====== Given data ======
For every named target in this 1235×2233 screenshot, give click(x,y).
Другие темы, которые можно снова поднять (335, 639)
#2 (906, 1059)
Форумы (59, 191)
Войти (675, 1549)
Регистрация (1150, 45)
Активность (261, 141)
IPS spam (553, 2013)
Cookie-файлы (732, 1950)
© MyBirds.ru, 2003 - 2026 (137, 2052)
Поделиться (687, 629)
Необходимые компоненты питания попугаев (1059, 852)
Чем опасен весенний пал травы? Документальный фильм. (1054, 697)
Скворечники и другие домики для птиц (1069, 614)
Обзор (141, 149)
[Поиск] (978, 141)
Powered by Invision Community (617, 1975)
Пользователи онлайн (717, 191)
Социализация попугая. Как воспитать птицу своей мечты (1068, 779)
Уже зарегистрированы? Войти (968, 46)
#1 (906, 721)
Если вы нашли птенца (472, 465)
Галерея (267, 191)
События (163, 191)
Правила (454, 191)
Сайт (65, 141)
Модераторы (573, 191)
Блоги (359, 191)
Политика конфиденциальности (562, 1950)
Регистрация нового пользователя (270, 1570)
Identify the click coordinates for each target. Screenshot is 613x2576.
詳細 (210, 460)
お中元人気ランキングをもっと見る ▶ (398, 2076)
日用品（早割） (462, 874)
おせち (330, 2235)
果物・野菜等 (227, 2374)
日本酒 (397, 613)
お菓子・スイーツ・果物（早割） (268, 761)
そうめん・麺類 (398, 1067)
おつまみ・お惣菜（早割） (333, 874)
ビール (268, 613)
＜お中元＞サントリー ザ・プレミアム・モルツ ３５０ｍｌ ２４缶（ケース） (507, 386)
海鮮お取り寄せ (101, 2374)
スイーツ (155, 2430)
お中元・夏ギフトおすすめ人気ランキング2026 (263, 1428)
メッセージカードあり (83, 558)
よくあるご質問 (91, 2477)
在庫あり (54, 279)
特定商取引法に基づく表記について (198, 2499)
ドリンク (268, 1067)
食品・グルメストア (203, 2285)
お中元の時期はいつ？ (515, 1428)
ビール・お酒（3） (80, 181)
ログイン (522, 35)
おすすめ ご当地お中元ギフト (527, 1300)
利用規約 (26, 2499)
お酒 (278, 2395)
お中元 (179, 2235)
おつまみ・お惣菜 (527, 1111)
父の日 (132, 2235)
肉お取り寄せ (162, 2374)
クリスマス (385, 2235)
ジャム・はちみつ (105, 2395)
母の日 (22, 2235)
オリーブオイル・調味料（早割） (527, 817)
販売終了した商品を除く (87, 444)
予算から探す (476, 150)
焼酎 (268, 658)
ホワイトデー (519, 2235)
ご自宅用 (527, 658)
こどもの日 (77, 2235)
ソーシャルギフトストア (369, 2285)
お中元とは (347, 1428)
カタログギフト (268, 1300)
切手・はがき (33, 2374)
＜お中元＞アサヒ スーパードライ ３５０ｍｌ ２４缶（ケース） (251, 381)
======
§ Do this:
Swap "ログイン" for "サインイン" in everything from the line containing "ドリンク (268, 1067)" down to the line containing "焼酎 (268, 658)", leaving the rest unchanged. Give only those lines.

§ Output:
ドリンク (268, 1067)
食品・グルメストア (203, 2285)
お中元の時期はいつ？ (515, 1428)
ビール・お酒（3） (80, 181)
サインイン (522, 35)
おすすめ ご当地お中元ギフト (527, 1300)
利用規約 (26, 2499)
お酒 (278, 2395)
お中元 (179, 2235)
おつまみ・お惣菜 (527, 1111)
父の日 (132, 2235)
肉お取り寄せ (162, 2374)
クリスマス (385, 2235)
ジャム・はちみつ (105, 2395)
母の日 (22, 2235)
オリーブオイル・調味料（早割） (527, 817)
販売終了した商品を除く (87, 444)
予算から探す (476, 150)
焼酎 (268, 658)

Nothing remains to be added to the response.